Post Mórtem
Podría funcionar como
literatura. Subirme a la cama, doblar las piernas, envolver las rodillas hasta
que pase la noche. Y no, no pensar. Le.
Antes de la víspera
fueron los sueños, y entonces las culpas no se contaban; no se traían puestas
como pedrería negra para el rosario sociopático de las tardes compartidas. Ah,
vanidad de mujeres.
La ternura disfraza el
horror de hacerse madre. Madre de veras, afirmo; de las que van con hijos por
la vida regalados, llevándoles de la mano, sin que ellos sepan muy bien a dónde,
pero van. Ese brazo es el destino que les salva.
Y decir, de qué. Antes
que amé, las regalías se fueron devastando entre ellas; eran animales
irreconocibles, afianzaban la única naturaleza que perduraría: la saciedad del
otro.
No alcanzo a ser tan
pequeña para hacerme a la manera precisa de sus ejecuciones.

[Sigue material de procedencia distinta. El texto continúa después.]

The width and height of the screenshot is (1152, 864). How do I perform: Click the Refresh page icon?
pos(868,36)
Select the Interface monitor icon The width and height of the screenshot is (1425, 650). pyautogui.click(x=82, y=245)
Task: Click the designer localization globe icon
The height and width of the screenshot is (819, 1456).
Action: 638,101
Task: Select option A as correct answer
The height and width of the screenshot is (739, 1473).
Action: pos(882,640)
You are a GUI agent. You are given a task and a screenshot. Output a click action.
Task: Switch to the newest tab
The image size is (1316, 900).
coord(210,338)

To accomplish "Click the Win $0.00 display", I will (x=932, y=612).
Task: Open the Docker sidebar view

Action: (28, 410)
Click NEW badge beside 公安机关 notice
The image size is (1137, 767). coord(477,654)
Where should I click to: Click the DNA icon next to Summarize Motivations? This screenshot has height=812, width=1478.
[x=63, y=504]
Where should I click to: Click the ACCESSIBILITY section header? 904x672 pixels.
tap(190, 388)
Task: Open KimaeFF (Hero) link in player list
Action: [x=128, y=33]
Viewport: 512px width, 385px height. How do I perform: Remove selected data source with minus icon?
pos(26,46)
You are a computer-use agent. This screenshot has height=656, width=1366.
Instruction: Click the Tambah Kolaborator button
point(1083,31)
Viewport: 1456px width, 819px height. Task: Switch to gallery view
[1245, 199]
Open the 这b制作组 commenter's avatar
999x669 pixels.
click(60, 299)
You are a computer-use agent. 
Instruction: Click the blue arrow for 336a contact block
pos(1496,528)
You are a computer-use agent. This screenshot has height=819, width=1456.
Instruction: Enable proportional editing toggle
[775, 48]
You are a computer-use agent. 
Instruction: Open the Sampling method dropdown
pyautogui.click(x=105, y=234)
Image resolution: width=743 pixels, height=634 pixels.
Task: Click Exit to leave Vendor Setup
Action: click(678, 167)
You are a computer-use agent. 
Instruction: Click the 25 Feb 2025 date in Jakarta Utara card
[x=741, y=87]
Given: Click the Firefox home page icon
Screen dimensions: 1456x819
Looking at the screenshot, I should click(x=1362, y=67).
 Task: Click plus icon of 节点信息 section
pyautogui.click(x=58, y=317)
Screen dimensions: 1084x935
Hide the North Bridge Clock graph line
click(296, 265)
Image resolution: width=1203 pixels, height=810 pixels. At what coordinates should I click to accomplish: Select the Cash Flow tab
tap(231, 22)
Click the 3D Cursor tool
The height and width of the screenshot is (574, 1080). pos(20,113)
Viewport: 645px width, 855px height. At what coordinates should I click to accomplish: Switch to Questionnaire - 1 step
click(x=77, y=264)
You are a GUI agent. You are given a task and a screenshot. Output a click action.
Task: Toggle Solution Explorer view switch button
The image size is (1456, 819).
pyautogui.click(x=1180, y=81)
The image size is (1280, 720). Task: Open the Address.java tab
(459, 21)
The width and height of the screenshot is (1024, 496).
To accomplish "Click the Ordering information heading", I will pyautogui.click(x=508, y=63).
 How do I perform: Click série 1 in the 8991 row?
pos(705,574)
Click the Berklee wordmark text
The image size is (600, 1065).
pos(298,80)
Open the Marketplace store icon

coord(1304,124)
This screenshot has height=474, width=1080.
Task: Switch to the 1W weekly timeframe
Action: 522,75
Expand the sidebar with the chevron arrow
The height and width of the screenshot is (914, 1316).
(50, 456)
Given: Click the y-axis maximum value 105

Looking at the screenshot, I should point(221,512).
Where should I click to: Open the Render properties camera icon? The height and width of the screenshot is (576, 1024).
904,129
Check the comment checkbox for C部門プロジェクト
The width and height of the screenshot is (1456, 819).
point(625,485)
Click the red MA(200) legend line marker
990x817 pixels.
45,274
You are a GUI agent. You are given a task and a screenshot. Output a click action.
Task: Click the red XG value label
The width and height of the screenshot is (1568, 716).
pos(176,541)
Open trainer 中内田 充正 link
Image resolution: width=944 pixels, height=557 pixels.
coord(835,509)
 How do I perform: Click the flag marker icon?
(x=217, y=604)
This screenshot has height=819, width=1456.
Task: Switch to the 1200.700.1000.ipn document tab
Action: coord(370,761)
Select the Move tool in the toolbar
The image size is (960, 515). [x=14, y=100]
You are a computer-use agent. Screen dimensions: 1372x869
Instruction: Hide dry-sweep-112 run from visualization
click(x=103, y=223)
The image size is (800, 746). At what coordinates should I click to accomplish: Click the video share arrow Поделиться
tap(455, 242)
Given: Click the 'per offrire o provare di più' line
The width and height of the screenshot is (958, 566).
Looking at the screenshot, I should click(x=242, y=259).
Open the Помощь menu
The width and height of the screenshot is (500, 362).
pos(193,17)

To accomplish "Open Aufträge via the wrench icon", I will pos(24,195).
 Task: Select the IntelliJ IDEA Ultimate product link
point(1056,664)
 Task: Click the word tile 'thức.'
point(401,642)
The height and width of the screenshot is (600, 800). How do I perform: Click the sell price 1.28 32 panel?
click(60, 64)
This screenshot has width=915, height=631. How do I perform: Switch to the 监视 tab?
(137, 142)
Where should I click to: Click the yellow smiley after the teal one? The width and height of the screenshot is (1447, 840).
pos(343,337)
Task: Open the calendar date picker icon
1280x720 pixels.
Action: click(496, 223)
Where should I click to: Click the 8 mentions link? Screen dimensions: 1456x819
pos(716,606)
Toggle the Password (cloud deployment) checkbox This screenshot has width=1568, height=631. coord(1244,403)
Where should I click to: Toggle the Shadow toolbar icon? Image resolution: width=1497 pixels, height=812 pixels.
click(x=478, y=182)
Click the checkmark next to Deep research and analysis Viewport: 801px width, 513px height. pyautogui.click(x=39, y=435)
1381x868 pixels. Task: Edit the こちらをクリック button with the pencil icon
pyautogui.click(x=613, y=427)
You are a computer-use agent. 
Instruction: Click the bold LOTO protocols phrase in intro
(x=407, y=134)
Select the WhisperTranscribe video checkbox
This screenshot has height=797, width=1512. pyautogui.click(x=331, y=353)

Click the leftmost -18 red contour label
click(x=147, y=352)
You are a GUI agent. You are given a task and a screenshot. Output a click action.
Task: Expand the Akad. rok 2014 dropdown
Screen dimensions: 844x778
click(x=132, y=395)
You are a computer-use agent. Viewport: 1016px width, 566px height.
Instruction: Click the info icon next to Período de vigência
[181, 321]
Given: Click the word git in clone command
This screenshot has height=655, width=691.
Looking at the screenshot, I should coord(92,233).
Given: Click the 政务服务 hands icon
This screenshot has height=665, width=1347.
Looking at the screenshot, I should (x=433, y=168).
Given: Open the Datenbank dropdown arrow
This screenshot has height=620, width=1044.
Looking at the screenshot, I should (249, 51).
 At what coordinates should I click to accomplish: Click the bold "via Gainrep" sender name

Sigo y subo, sin
decírmelo dos veces, porque las nubes se dispersan y en la mañana, ya no habrá
escalera.
No se que tanto tiempo
tome el juego, el puente, el obelisco, la rueda predicante de la amnesia que
sigue. Si la resaca persiste aún a punto de la alegría corriente, hagámonos un favor,
y en la mesa de enfrente, arruguemos la espalda. Temblémonos.